(Exhibitions – London 1851) Babbage, Charles

The exposition of 1851 ; or, views of the industry, the science, and the government, of England. Second edition, with additions.

London, John Murray 1851.

Reference: 09490
Price: £950 [convert currency]

Full Description

8vo. xvi + 289 + (5)pp, with 16pp publisher’s adverts. Publisher’s blind-stamped cloth. Spine slightly marked, but a good, clean copy. Mid nineteenth century engraved bookplate of Alexander Thomson of Banchory.

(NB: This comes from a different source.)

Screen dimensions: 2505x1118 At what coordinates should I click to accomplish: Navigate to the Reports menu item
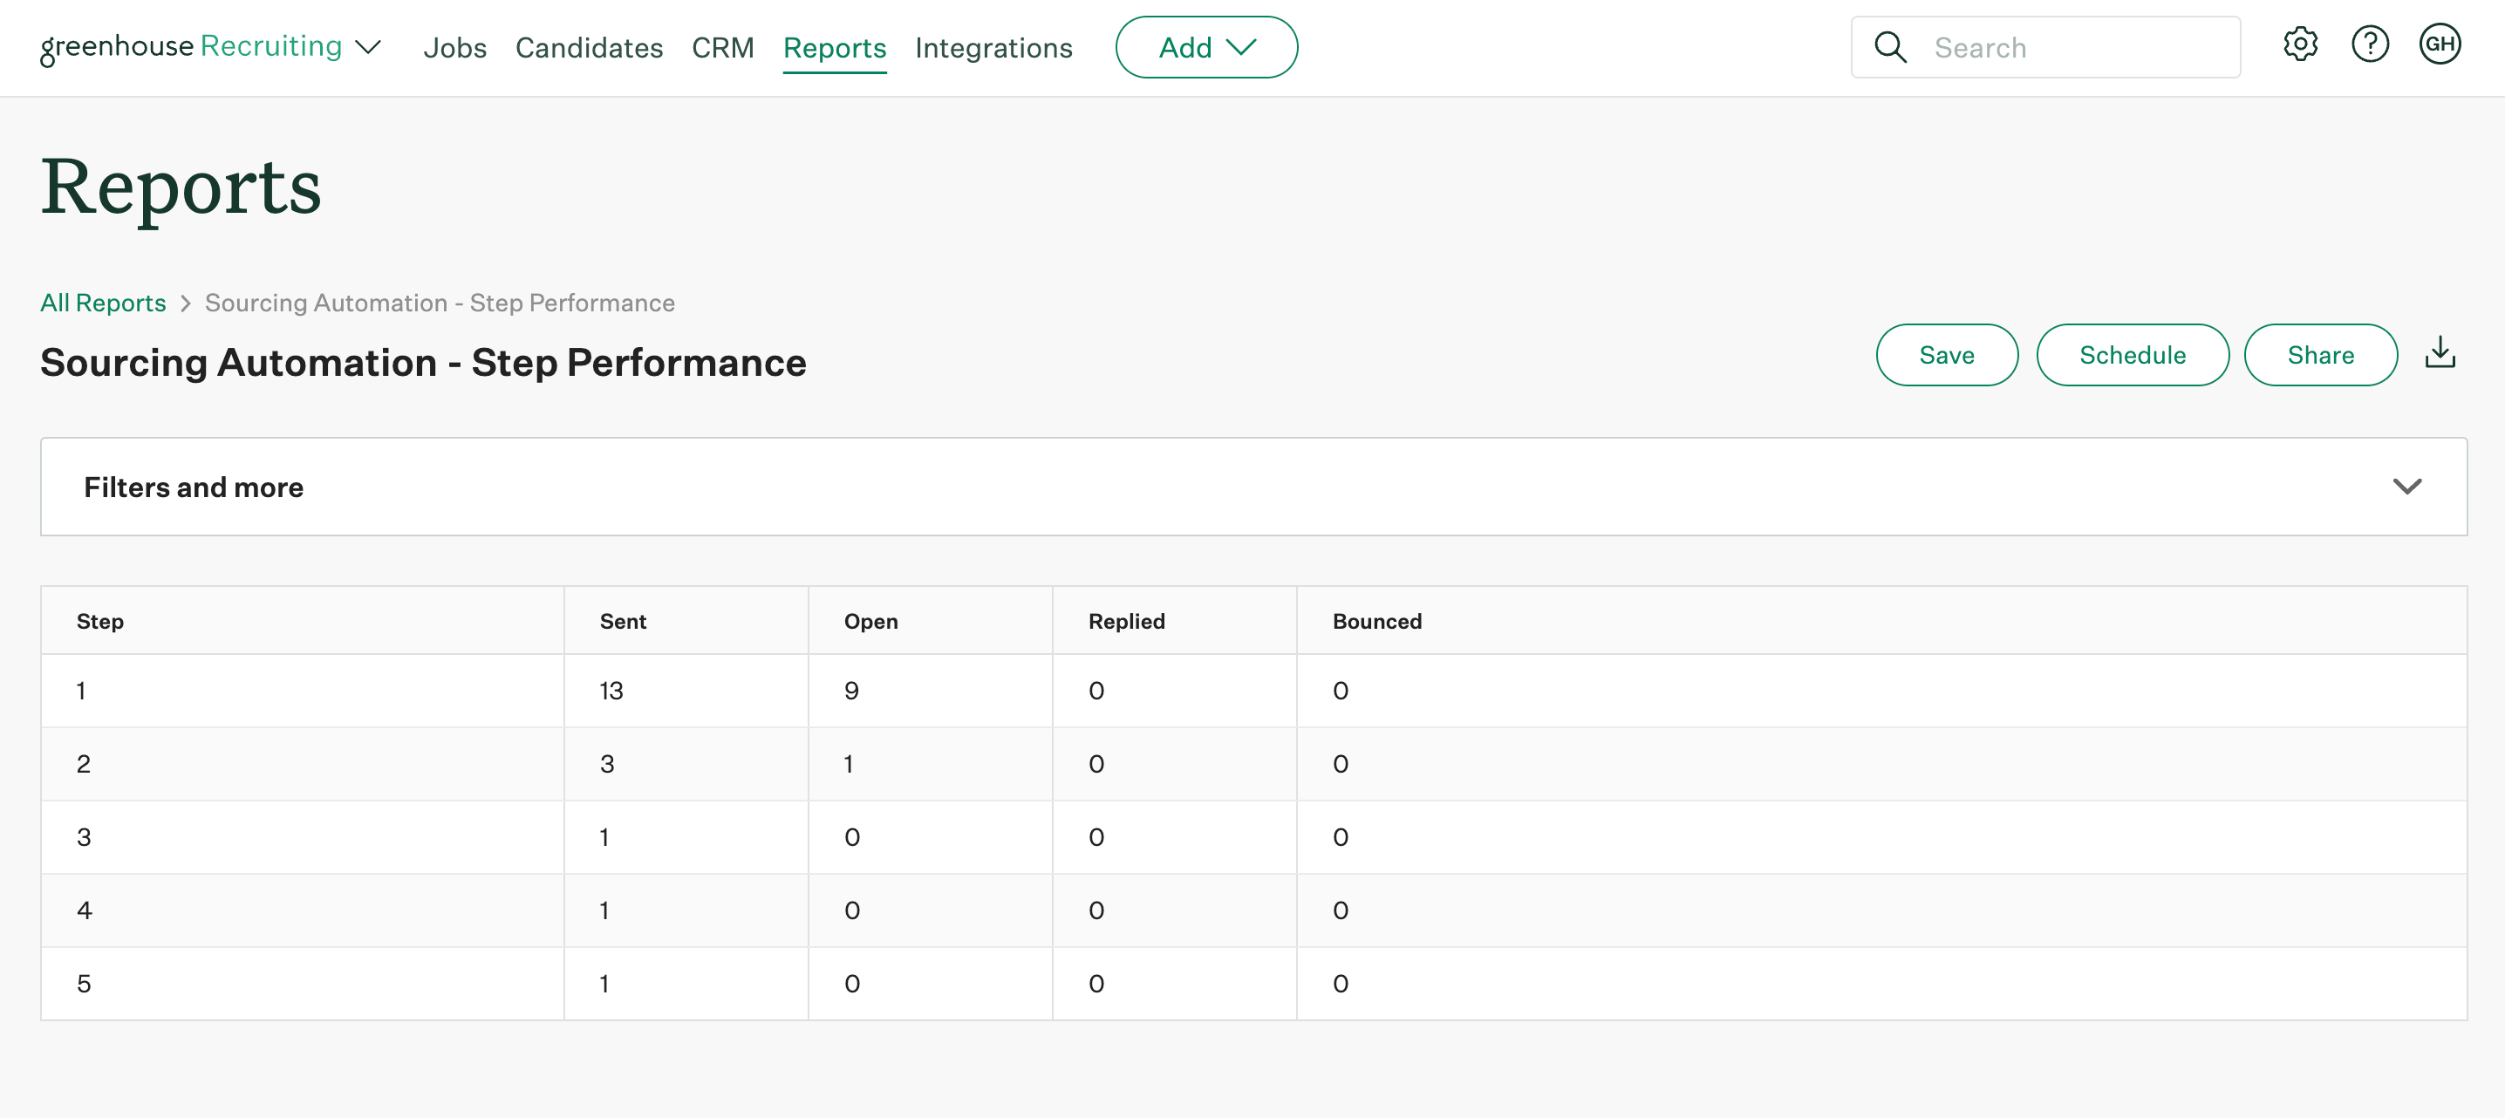[x=833, y=45]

A scarce and sought-after book by Charles Babbage (1792-1871), the controversial designer of the first mechanical calculating machine. In it Babbage offers sharp criticism of the management of the Great Exhibition of 1851, particularly in regard to the building’s site (he would have preferred a site on the east side of Hyde Park, close to Park Lane) and to the pricing of goods offered for sale in the exhibition building. Babbage had initially expected to play a role in the organisation of the exhibition, and he had also been disappointed by his having been refused permission to display at it his Difference Engine no.1, and his book therefore combines ungracious remarks about the exhibition itself with broader expressions of unhappiness about the attitudes of Britain’s ruling elite, particularly in the fields of science and political economy. On a more positive note, Chapter 13, on “calculating engines”, provides a description of the current state of development of Babbage’s Analytical Engine. For the present second edition Babbage added the text of a chapter from Weld’s History of the Royal Society, and a review and a supplementary note relating to Weld’s book by Augustus de Morgan. each generally supportive of Babbage’s attempts to secure government funding for his calculating machines. Norman, Origins of Cyberspace 67.